Na het overlijden van mijn vader vond ik een document van zijn hand, geschreven vlak na de Tweede Wereldoorlog. Het ging over zijn wederwaardigheden als jongeman tijdens het Belgische verzet. Mijn vader was een intelligente jongen die met zijn ouders over de hele wereld had gezworven en gevoelig was voor de omstandigheden. Zo ook voor de gevaren van het nationaalsocialisme dat in de jaren dertig opgeld deed. Bill, zoals mijn vader heette, woonde destijds in België en kwam in verzet tegen het nazisme.

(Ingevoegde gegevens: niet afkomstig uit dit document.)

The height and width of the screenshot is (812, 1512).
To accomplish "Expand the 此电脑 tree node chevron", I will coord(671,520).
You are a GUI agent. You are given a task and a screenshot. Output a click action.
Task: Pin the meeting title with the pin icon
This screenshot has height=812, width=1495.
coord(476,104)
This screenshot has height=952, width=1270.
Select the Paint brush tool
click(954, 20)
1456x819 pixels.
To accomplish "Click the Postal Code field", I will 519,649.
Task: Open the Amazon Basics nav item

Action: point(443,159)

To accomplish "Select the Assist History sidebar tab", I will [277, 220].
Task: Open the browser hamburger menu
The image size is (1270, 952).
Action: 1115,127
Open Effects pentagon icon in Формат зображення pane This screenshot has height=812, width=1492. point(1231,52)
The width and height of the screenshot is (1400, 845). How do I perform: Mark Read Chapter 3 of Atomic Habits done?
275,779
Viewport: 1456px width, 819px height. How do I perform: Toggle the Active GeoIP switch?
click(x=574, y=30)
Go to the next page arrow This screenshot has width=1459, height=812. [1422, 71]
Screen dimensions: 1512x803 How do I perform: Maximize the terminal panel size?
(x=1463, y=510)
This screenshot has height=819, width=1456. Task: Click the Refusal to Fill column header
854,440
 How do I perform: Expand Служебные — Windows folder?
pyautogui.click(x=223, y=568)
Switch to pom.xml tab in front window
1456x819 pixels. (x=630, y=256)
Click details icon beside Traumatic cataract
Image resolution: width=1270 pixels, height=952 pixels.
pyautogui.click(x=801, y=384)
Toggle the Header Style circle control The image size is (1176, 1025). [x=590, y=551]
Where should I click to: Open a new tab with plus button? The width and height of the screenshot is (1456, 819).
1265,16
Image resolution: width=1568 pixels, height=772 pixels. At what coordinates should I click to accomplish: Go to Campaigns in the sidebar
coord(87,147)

Hij ging er opstandig in, in dat verzet, gedreven door een groot gevoel voor rechtvaardigheid. Hij kwam er minstens zo opstandig uit, maar ook getraumatiseerd. Met alle gevolgen van dien, ook voor zijn kinderen.
De kern van ‘Billy Boy’ gaat over de verzetsdaden en ontberingen van mijn vader, toen zestien, zeventien jaar oud, aan het begin van de oorlog. Zijn verhaal is hier en daar wat verward en verwarrend. Het mag dan ook een wonder worden genoemd dat een getraumatiseerd iemand zijn herinneringen op papier weet te zetten. Uit zelfbehoud worden de ergste van die herinneringen meestal verdrongen. Dat geldt ook voor de herinneringen van mijn vader, een deel van zijn manuscript getuigt daarvan. Bladzijden vol doorgestreepte en zwartgemaakte aantekeningen, aan het eind van het document. ‘Martelen’, staat daarbij en, bijna onleesbaar, ‘executie’. Zaken waarover niet gesproken kan worden, laat staan dat zij op papier kunnen worden gezet.
Dat is dus een kern van het boek. Een andere kern gaat over de gevolgen van het verzetswerk van de ouders voor hun kinderen. Mijn moeder zat ook in het verzet, in Amsterdam en Overijssel. Zij kende mijn vader toen nog niet. Deze kinderen, de zogenaamde Tweede Generatie, ‘dragen de tranen’ (naar een gedicht van Minka Kaszo) van de ouders. Pas als deze kinderen tot inzicht komen in het verleden van hun ouders en dientengevolge in hun eigen geschiedenis, hun karakter en vorming, wordt voluit leven mogelijk.
Door het vormgeven en schrijven van het boek ‘Billy Boy.’ heb ik mezelf een plek kunnen geven. Een plek temidden van het gevecht om rechtvaardigheid in deze wereld. ‘Gods Naam heiligen’ noem ik dat gevecht in een ander boek, uit 1991. Daarnaast heb ik mezelf een plek onder de zon weten te geven. Want iedereen heeft recht op geluk in zijn of haar leven. Ook een dochter van haar vader, zoals ik.